ROANOKE TIMES

                         Roanoke Times
                 Copyright (c) 1995, Landmark Communications, Inc.

DATE: MONDAY, May 29, 1995                   TAG: 9506010031
SECTION: EDITORIALS                    PAGE: A-7   EDITION: HOLIDAY 
SOURCE: MONTY S. LEITCH
DATELINE:                                 LENGTH: Medium


TRAIN? WHAT TRA-EEEE!

A COUPLE of years ago, on a very cold and still winter night, I heard the train pass through Shawsville.

Now, as the crow flies, this is only six or seven miles away. But you have to drive more miles than that to get there: over Lick Ridge, and then around and down between the bases of Poor and Fishers View mountains.

Consequently, I remarked the hearing of this train as something of a miracle. So very far away! Sounding so clearly through the winter air! There must have been, I decided, an extraordinary coincidence of necessary conditions on that one winter night.

But when I mentioned my miracle to neighbors, they said, ``Good grief, we hear that train all the time. Sometimes it sounds like it's passing through our kitchen.''

Since then, I've heard the train often, too. On dense foggy mornings. On sunny afternoons. On nights notable for nothing at all except the clarity of their stars. No miracles. No stunning conjunction of unusual conditions. Just air, and wind, and the train passing through Shawsville, six or seven miles away.

Thus have I come to realize that there was no miracle that other cold night either. Except the miracle that I'd never noted so obvious a sound before.

Have you also observed this? You learn a word that so perfectly describes a quality you've often tried to capture that you can't believe you've never heard it before. ``Exacerbate,'' for instance. Or ``paltry.'' ``Why haven't I known that?'' you ask yourself.

And then, suddenly, you seem to hear that new word everywhere you turn. In the newspaper, on sit-coms, in conversations with the very co-workers you always thought a little dense. Has that word really been there around you all along, just waiting to be heard? So, what's wrong with you, that you haven't heard it?

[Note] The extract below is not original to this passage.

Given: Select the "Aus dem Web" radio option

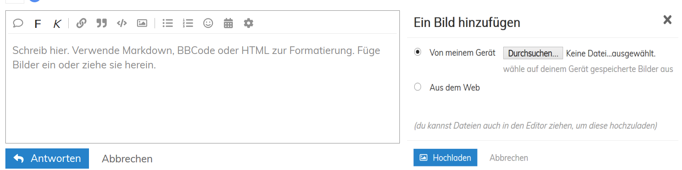Looking at the screenshot, I should coord(418,87).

Or you find a flower in the woods that you've never seen before. Excited, you rush home to check your guides and discover - wonderful! - that this is a rarity, this pinkshell azalea, ``infrequent'' according to your guide, and on the conservation list. What a treasure!

But then, after you've seen it once, you see it here - another place in the woods - there - just over the rise - and everywhere - even growing in clumps alongside the road you travel every day. Do these frequent sightings diminish the plant's rarity? Certainly, they point up even deeper deficiencies in your attention.

And it's so important to pay attention, for we neither see nor hear what we've never seen nor heard before. Even concrete realities that occupy our very back yards remain invisible and silent until noted. Careless blindness and lackadaisical deafness diminish the richness of the world.

Unfortunately, willful blindness and deliberate deafness are much more common than simple heedlessness. And much more destructive.

Willful blindness and deliberate deafness show in remarks such as, ``What hunger? We have no hunger in this community.'' Or, ``Well, some men may beat their wives, but certainly no one I know does.'' Or, ``Isn't it terrible how those teen-agers up north are feeling so hopeless? The way they're resorting to suicide?'' Or, ``What homeless problem? What literacy problem? What poverty problem? What employment inequities?''

Open your eyes. Open your ears. Trains are passing right through your kitchen, every day.

Monty S. Leitch is a Roanoke Times & World-News columnist.